Why your employees hate their jobs (and how to sort it)
There is a universal human need for responsibility and freedom.
by Isaac Getz
Published: 12 Mar 2020
Humans by nature like to be in control. It’s a behaviour that kept us alive from our earliest pre-history. So when there’s a lack of it, it can trigger anger or anxiety.
Our immediate response is to engage the fight or flight response.
This is helpful in short bursts when fighting wolves or running from bears but it also leads to an increase in adrenaline, blood pressure and heart rate, which can be destructive if sustained.

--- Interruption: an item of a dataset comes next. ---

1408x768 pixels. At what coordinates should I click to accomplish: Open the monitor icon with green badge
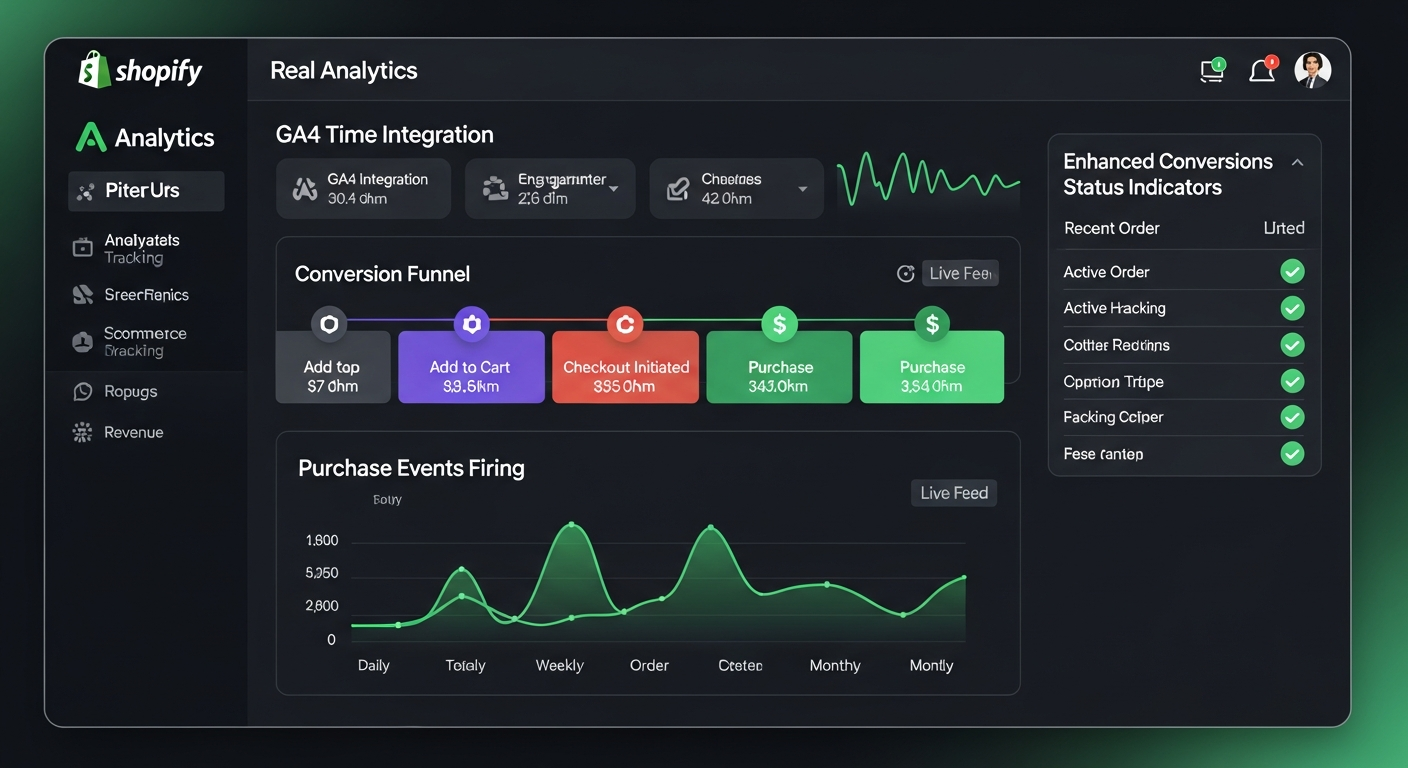[1212, 70]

In the worst cases, it can lead to stomach disorders, back pain, musculoskeletal problems, headaches, skin problems, loss of sleep and energy, and emotional distress.
Workplace stressors are recognised today as a key contributor in 75 per cent to 90 per cent of all GP visits and, according to the Health and Safety Executive, it is estimated that, in 2018/2019, 12.8 million working days were lost in the UK due to poor mental health. The cost to a business’s bottom line is just as stark, estimated by two separate studies for US businesses, at between $150 billion and $300 billion per year.
At the root of this is a universal human need for responsibility and freedom. In bureaucratic organisations, only those people with control – managers – have the ability to, partially at least, escape from procedures. Those employees at the bottom of the hierarchy have their need for control over their tasks denied.